Joints

A joint is a place where two or more bones meet and is also called an articulation.

The role of joints and connective tissue

  • Connective tissues consist of ligaments, cartilage and tendons.
  • A joint is held together by ligaments which give the joints their stability.
  • Cartilage is found at the ends of bones and where joints meet.
  • Tendons attach muscles to the skeleton.

Synovial joints

Synovial joints (freely movable joints) allow us the free movement to perform skills and techniques during physical activity.

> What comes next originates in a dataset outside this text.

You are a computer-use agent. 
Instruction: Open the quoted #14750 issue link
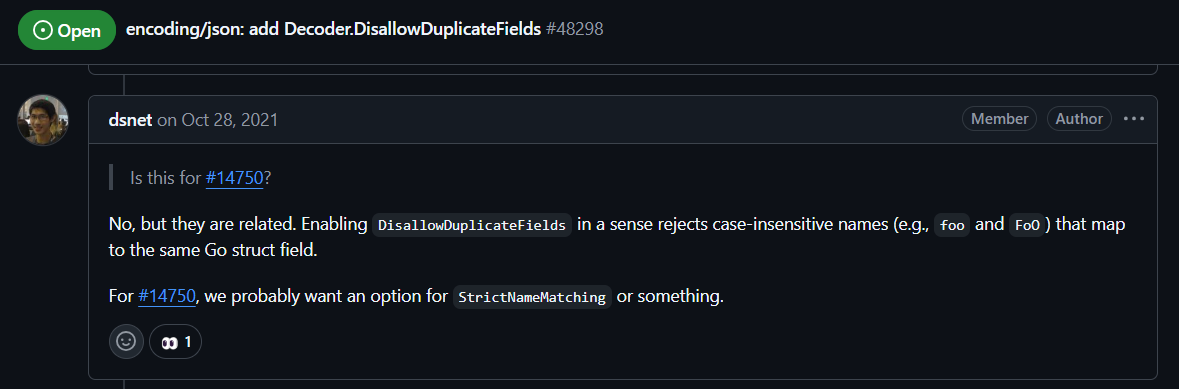point(235,178)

Synovial joints have synovial fluid in the joint cavity that lubricates or 'oils' the joint so it moves smoothly. Synovial fluid is made by the synovial membrane.

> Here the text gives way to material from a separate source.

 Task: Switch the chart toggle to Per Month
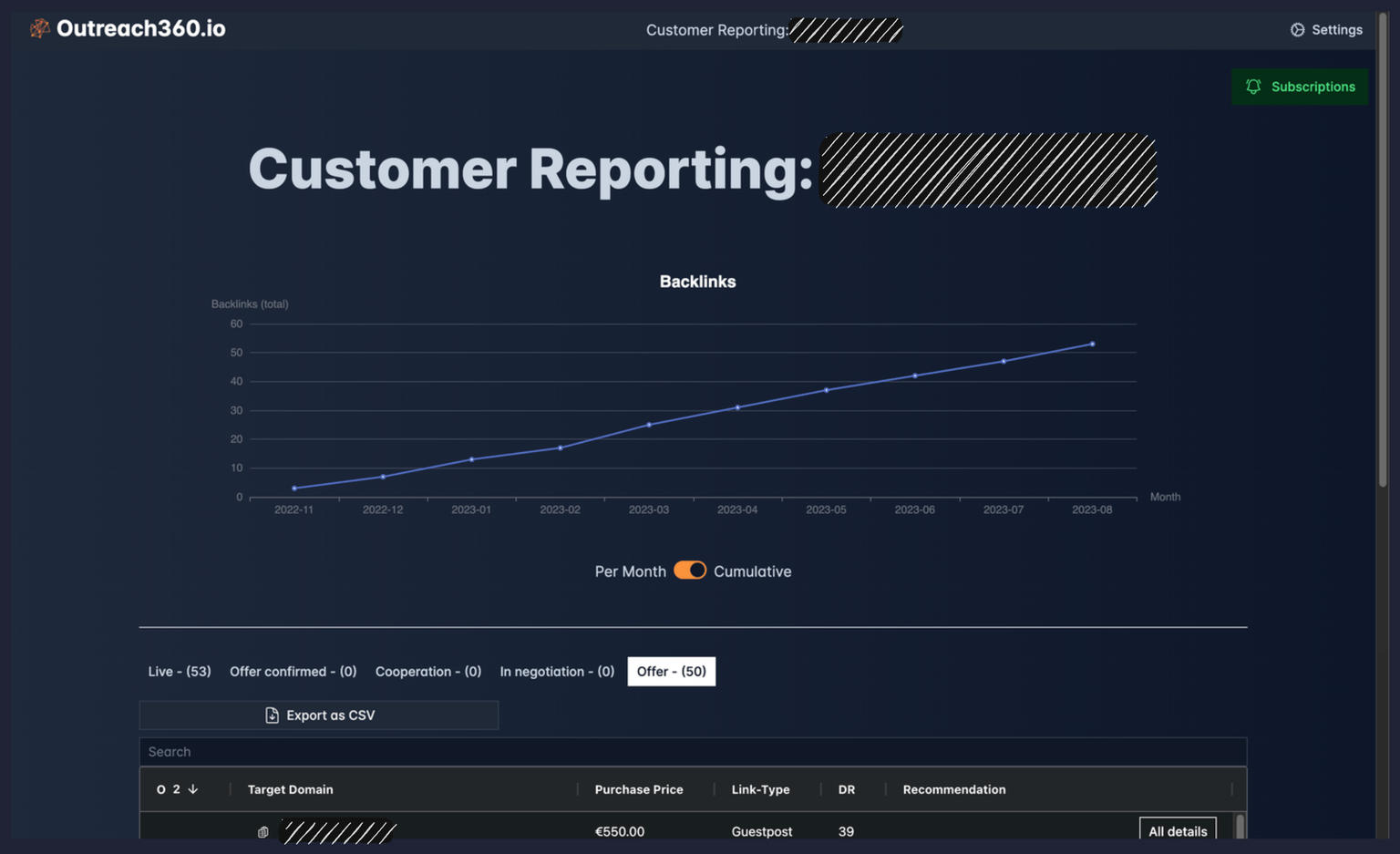click(x=690, y=570)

In synovial joints, the ends of the bones are covered with cartilage (called articular cartilage) which cushions the joint and prevents friction and wear and tear between the bone ends. Cartilage is a soft, spongy connective tissue. The articular capsule prevents wear and tear on the bones.

The bones in a synovial joint are connected by ligaments, which:

  • are a type of connective tissue and are tough, fibrous and slightly elastic
  • connect bone to bone and help keep the joint together
  • stabilise the joints during movement and prevent dislocation by restricting actions outside the normal joint range
  • can absorb shock because of their elasticity, which protects the joint
  • help maintain correct posture and movement

The movement at a synovial joint is caused by the muscles attached across the joint. Muscles are attached to bone by tendons. Tendons are very strong, inelastic connective tissues that allow a muscle to pull on a bone to move it.

curriculum-key-fact
Ligaments connect bone to bone; tendons connect muscle to bone.
Synovial joint: featuring bone, articular cartilage, articular capsule, synovial membrane and synovial fluid.The main features of a synovial joint

Types of synovial joints

Four of the synovial joint types are responsible for a range of sporting techniques.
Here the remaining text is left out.